Trust me, that is *not* fun!
So, we are looking at one or more landed flying imagers that would use LIDAR to avoid the walls, ceiling, and floor, to fly down the center of the cave, sending back to its lander pictures and other data by a fiber optic cable trailing behind. It is supported and propelled by rockets. This is a short fast probe that will have a definitely limited range, on the order of a kilometer or 2, most likely. If you are looking for water ice, there are also propellant issues to be traded off against size that may limit range. Just before its tanks run dry, the flyer rises to the ceiling, and uses a sub-system to stick itself to the ceiling, which is less problematical than a rough floor landing. The pictures are studied for determining if the cave is worth the next robot mission.
That small robot would crawl off its lander and rappel down to the level of the ceiling, extend its 6 legs, and use gecko-tech footpads to walk along the ceiling taking pictures and close look data as it goes, especially of water ice deposits, if any. It leaves behind it in both the rappel and the ceiling crawl a path of pads stuck to the highly silicious basalt by adhesives similar to what is used in the electronics industry to glue silicon dioxide to other things in vacuum. It should be able to do this at least as far as the flyer has already mapped the cave. It leaves a light cable strung through large eyes on the pads, both going out and returning to the skylight. Its data is now evaluated as to whether or not a human crewed flight should be invested in.
The humans land beside the 2 robot landers, and now use the prepared light cable to pull a heavier cable through the eyes. They safely descend on this cable, and begin installing an inflatable habitat, hung from many of the ceiling pads, to live in while they explore the tube’s full extent. If possible, they use the cable to transport more flyers along the ceiling, and send them further down the cave, before deciding if the tube is worth further investment after thorough exploration.

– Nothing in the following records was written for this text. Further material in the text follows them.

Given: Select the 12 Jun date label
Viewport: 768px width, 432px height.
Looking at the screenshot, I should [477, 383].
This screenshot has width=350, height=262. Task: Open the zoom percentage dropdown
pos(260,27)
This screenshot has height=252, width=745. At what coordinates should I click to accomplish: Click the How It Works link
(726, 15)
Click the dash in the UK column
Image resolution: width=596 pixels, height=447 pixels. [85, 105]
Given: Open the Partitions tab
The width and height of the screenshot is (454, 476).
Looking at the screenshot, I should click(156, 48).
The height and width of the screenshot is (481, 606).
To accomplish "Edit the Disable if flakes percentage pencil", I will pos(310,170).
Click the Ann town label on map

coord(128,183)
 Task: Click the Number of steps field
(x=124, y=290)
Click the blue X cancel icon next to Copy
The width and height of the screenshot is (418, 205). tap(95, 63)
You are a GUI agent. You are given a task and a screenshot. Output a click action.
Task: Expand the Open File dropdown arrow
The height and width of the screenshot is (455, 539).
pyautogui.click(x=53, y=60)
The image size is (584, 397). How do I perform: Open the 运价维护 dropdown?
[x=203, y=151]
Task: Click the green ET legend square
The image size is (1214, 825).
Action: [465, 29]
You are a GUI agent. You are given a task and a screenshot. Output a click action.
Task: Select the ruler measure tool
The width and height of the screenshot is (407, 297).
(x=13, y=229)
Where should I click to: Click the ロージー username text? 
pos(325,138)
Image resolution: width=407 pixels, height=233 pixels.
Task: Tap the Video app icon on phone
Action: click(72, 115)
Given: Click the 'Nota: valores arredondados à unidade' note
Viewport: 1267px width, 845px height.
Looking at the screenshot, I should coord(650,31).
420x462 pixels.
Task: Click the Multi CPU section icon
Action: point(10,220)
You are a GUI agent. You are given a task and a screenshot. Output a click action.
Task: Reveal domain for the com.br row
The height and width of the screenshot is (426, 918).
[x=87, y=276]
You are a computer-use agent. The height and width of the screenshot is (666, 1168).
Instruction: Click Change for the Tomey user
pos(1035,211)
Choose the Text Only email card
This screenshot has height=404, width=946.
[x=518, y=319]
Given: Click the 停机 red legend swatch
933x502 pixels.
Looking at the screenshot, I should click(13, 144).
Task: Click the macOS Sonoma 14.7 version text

This is safer for the human explorers, and safer for the checkbooks of the almost certainly private group funding them, with cutouts at each step.
Sorry this went so long.
As a 17 year old I camped in front of the TV for three days while Dave Scott ans James Irwin explored Hadley Rille.Now at 70 years old I think maybe Dave Scott should of picked the Marius Hills area to explore.It has volcanic hills and rilles too.I believe if Apollo 18 wasn’t canceled they would of landed there,for sure.